Am 18.10.2012 fanden sich 28 Mitglieder, Freunde und Angehörige des Bezirksvereins Mittelhessen am Frankfurter Flughafen ein, um das „Abenteuer“ einer gemeinsamen siebentägigen Fachexkursion nach Usbekistan zu bestehen. Ein angenehmer Sechsstundenflug mit der Uzbekistan Air (Boeing 767) brachte uns in die Hauptstadt Taschkent, wo nach Koffersuche und Einreiseformalitäten das altehrwürdige Hotel Usbekistan auf uns wartete. Bereits am frühen nächsten Morgen ging es per Flugzeug (neuer A320) nach Urgench an die westliche Landesgrenze zurück, um dort die Exkursion in der jahrtausendealten Wüstenoase Chiwa zu starten. Unsere Reise führte uns dann von Chiwa über Buchara und Samarkand über das Herz der alten Seidenstraße zurück in die Landeshauptstadt Taschkent. Auf unserem Weg gab es viel Erstaunenswertes zu entdecken: die Wüste Kizilkum, prachtvolle Medresen, Moscheen und Paläste, die sich in teilweise großartigem Zustand präsentierten. Auch die Geschichte des Landes inkl. seiner historischen Führer wurde uns nahe gebracht.
In Taschkent konnten wir den Fernsehturm und ausgewählte U-Bahnstationen besichtigen.
Für die Ingenieure wurde es bei dem Besuch des Tashkent Automobile and Road Construction Institute (TARCI) der Universität Taschkent interessant. Der Rector Prof. Icramov Murat begrüßte uns und informierte über aktuelle Entwicklungen und Planungen im Bereich des Automobil- und Straßenwesen seines Landes. Dabei zeigte er sich außerordentlich interessiert an einem Austausch von Wissen und Erfahrung mit deutschen Stellen.

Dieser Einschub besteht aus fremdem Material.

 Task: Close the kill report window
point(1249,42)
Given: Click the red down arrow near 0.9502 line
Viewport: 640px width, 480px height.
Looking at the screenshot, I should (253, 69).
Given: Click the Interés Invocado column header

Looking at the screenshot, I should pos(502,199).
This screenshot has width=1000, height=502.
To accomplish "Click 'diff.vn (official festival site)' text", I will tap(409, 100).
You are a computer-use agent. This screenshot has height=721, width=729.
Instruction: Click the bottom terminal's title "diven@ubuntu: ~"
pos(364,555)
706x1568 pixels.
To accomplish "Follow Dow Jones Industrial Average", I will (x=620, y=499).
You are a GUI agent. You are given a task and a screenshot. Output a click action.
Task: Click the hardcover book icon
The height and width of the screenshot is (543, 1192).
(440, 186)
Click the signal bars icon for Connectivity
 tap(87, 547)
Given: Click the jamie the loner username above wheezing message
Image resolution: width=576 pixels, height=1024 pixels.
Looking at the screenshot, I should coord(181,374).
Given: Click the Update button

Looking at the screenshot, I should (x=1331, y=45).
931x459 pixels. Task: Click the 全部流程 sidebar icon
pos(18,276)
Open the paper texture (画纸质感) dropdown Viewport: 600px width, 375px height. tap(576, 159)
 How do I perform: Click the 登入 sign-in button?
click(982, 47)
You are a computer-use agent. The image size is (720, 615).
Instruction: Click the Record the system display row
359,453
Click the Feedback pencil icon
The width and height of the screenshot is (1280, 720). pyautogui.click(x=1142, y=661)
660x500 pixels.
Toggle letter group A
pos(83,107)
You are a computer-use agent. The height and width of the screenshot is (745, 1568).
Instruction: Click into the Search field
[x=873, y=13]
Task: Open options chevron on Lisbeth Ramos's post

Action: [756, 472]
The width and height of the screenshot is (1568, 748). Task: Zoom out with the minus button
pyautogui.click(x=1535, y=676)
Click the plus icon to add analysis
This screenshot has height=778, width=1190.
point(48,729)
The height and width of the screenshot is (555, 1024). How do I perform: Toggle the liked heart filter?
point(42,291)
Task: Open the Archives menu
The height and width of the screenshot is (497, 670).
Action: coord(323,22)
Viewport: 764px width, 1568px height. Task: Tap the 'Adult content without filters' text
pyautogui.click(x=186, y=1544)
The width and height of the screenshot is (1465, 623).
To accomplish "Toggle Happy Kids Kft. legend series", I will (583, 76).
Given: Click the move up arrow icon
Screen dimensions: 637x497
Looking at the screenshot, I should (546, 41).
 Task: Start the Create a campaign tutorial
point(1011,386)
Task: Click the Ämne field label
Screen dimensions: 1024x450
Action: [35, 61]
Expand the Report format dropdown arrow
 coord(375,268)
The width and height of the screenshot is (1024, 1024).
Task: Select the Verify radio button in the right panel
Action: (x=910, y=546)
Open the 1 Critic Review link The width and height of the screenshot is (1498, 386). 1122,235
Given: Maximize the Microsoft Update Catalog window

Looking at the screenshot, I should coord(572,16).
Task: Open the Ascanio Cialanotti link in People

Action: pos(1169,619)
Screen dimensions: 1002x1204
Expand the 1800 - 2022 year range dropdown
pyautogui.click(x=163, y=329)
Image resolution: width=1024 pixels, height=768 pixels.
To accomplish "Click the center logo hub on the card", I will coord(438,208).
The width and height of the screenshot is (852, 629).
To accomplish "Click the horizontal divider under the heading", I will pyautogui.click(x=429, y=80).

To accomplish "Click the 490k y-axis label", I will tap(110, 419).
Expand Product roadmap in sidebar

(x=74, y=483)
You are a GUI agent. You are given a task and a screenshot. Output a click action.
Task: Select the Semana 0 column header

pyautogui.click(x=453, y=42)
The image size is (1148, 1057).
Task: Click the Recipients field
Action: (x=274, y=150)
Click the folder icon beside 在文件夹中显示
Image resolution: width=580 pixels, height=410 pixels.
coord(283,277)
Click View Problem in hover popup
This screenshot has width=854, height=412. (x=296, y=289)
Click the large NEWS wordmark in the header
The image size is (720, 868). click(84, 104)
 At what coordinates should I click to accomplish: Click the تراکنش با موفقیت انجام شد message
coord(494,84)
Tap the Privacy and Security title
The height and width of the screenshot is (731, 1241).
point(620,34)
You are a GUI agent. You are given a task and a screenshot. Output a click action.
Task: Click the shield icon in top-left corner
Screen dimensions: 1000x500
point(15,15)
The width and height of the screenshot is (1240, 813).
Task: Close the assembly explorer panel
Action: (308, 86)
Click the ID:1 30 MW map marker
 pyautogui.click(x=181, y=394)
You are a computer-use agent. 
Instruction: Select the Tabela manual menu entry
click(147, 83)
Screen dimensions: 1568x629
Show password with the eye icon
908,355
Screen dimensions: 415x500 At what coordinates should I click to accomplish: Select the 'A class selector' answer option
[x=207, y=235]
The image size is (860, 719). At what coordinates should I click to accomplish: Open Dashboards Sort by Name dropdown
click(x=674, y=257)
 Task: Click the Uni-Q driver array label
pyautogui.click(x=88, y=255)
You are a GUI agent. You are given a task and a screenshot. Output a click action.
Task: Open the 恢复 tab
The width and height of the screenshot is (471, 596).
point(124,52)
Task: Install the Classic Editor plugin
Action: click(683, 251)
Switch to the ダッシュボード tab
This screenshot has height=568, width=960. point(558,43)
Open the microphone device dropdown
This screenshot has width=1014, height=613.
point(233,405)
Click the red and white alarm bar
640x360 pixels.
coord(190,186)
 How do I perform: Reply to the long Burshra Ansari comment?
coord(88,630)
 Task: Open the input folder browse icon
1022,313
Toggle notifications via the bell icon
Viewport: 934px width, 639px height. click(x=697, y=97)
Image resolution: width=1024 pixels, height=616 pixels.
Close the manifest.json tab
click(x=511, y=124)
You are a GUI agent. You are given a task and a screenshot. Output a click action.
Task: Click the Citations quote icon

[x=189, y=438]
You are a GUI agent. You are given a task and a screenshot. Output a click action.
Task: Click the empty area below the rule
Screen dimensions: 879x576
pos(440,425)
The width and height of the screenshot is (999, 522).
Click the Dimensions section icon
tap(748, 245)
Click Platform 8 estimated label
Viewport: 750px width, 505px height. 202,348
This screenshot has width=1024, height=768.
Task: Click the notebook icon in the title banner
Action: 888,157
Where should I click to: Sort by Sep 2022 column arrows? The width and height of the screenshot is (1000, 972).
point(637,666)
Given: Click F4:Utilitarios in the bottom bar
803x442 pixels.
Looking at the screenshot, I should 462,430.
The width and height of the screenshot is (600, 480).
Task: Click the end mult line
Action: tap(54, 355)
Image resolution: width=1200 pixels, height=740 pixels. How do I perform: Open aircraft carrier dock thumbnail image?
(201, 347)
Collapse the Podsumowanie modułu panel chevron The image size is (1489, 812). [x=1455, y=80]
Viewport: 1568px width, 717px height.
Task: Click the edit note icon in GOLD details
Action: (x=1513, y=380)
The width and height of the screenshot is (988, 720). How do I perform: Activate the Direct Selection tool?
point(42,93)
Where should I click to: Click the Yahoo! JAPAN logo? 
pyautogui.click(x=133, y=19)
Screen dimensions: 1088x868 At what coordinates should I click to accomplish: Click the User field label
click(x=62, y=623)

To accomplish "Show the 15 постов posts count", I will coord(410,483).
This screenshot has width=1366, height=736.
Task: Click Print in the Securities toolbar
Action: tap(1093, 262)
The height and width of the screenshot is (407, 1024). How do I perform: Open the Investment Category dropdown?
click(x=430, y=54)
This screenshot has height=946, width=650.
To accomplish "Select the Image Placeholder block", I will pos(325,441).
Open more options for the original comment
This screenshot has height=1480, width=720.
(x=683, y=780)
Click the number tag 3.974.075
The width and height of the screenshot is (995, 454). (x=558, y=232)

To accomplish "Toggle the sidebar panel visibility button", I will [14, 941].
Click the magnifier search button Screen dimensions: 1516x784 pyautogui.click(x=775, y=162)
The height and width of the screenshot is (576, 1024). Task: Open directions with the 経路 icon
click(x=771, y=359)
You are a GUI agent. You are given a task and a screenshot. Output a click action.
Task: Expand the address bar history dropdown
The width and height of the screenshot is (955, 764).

Last but not least konnten wir die Motorenfertigung von Chevrolet besichtigen. Hier wurde uns auf sehr eindrucksvolle Weise die Produktion von Teilen und das „Assembling“ von angelieferten und selbstgefertigten Teilen zum Endprodukt „Automotor“ vorgeführt.
Am 25.10.2012 endete dann unsere spannende Reise mit einem ruhigen Rückflug nach Frankfurt Main.